The cost of a poor night's sleep - 5 Best Practices to avoid it
Waking up and jumping out of bed is usually the ambition, but the reality is often a long way off. Poor sleep has become an epidemic in our culture, and it's taking a toll on our beauty. If you're not getting enough sleep, it can show on your skin, in the form of dark circles and premature wrinkles. Not to mention, a tired appearance can make you look older than you are. So what's creating negative outcomes for us, and how do we best focus on a positive outcome, and a spring in our step in the morning? Here's 5 best practices to a good night's sleep.
1) Establish a regular sleep schedule and stick to it as much as possible. Our bodies love routines, and when it comes to sleep, that means going to bed and waking up at relatively the same time each day. This will train your body to know when it's time to wind down and when it's time to wake up, making it easier for you to fall asleep—and stay asleep—throughout the night.
2) Make sure your bedroom is conducive to sleep. In order to get deep, restful sleep, your bedroom should be dark, quiet, and cool. Consider investing in blackout curtains or an eye mask if light is an issue. And if noise is keeping you up at night, try using a white noise machine or earplugs to block out unwanted sound. As far as temperature goes, most people find that sleeping in a cool room (around 65 degrees Fahrenheit) is ideal.
3) Avoid caffeine and alcohol before bed. Caffeine is a stimulant that can keep you awake well into the evening hours, so it's best to avoid caffeine after 2pm if possible. And though drinking alcohol before bed may make you feel drowsy at first, it actually disrupts your sleep later on in the night. So it's best to avoid alcohol altogether if you're looking to get a good night's sleep.
4) Disconnect from electronics at least 30 minutes before bedtime. The bright screens of our electronic devices emit blue light that suppresses melatonin production—the hormone that makes us sleepy—so it's important to disconnect from electronics at least 30 minutes before bedtime in order to give your body ample time to wind down naturally. Instead of scrolling through social media or watching TV before bed, try reading a book or taking some relaxation breaths instead.

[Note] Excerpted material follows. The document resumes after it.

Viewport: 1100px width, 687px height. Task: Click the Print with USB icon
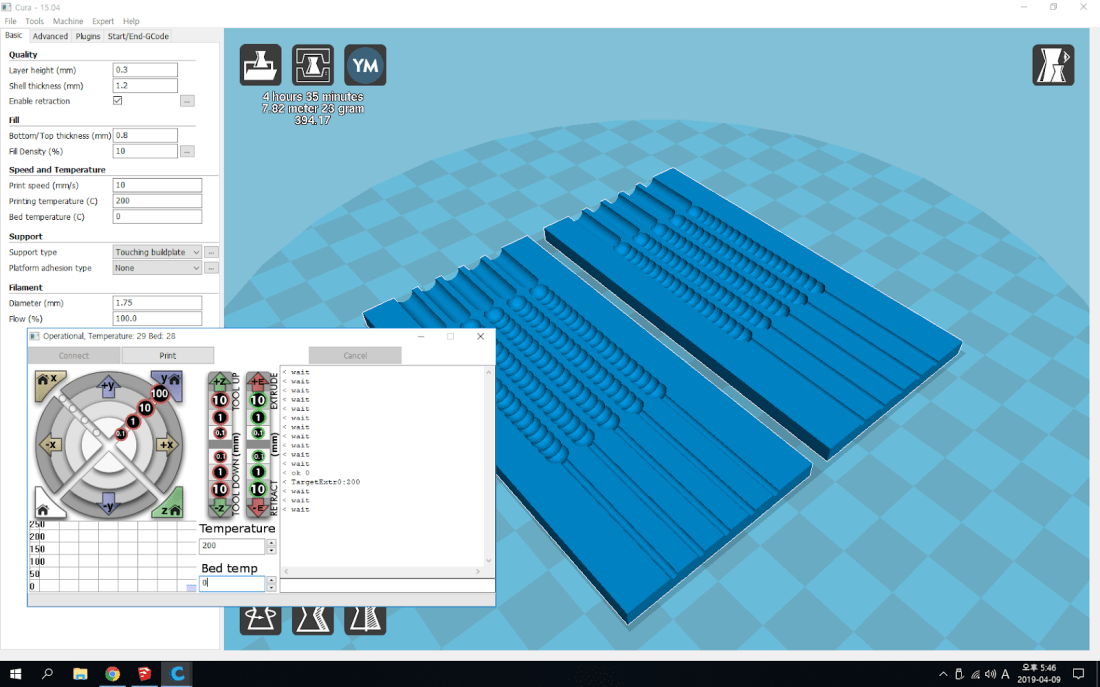[312, 65]
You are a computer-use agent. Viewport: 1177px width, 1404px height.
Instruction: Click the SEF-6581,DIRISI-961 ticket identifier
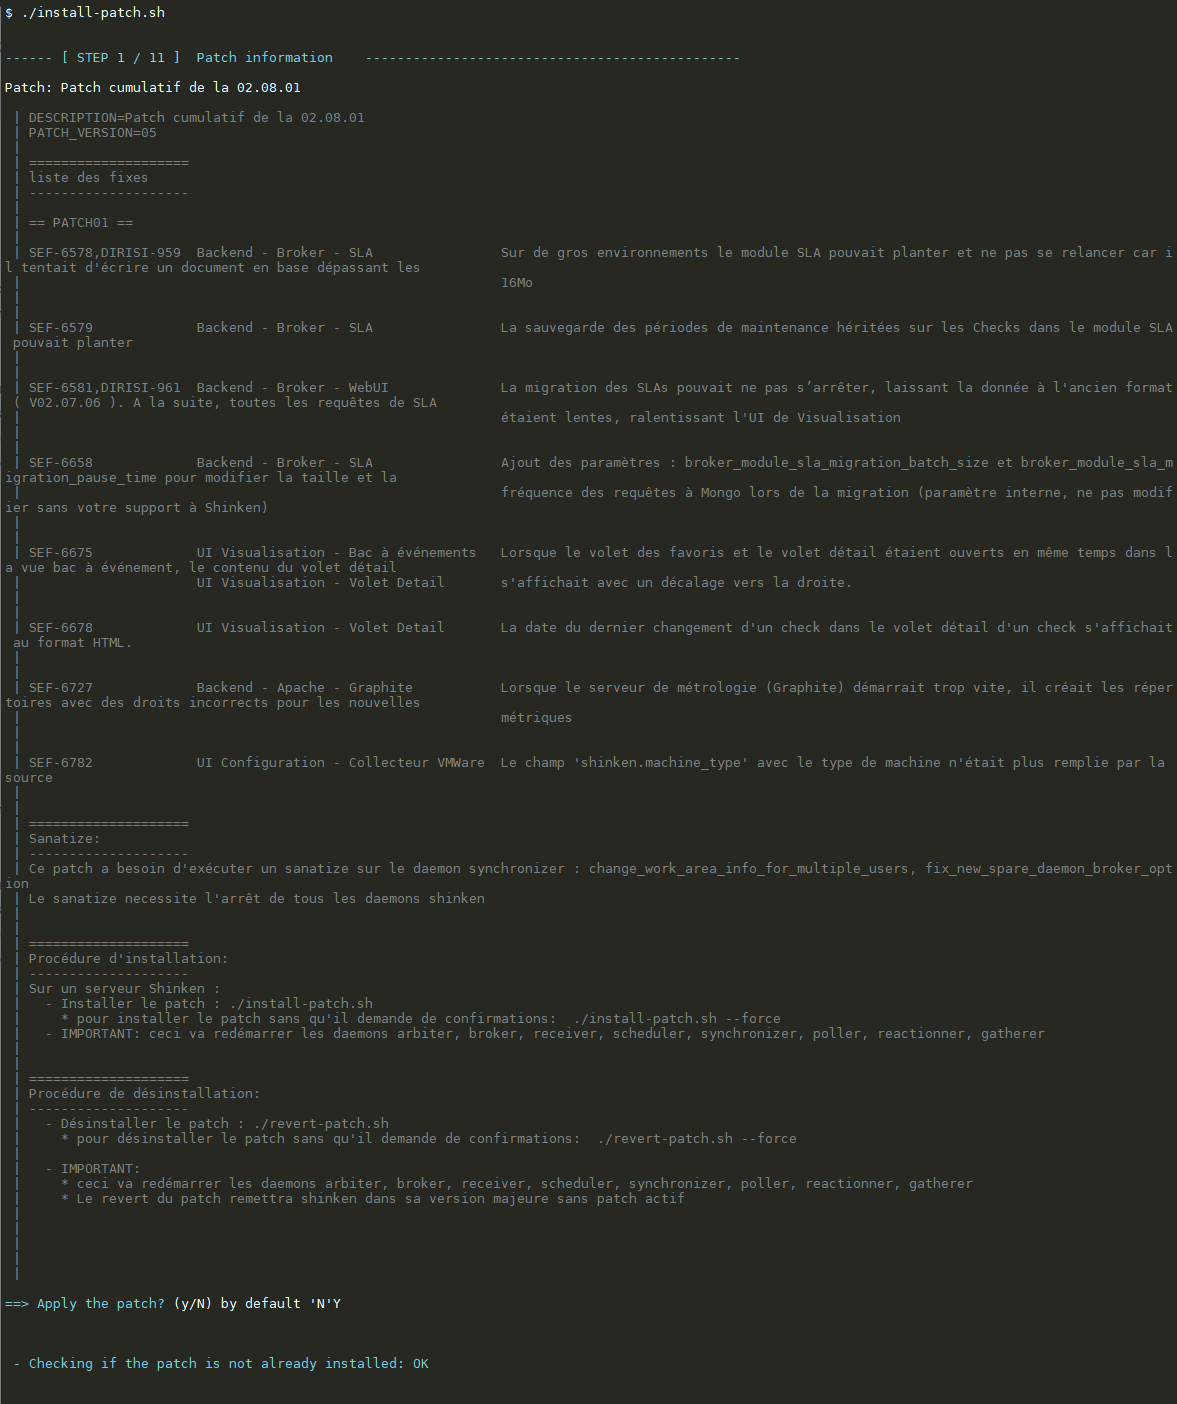[105, 388]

5) Practice some form of relaxation before bedtime each night. Whether it's reading or listening to calm music or taking some relaxation breaths, finding a way to relax before bedtime will help prepare your body for sleep. Once you've established a routine that works for you, stick with it as much as possible in order to get the most benefit from it.
If you're not getting enough sleep at night, it can take a toll on your beauty—and your overall health. But by following these simple tips, you can get on track for a better night's sleep—and ultimately feel more rested and refreshed each day.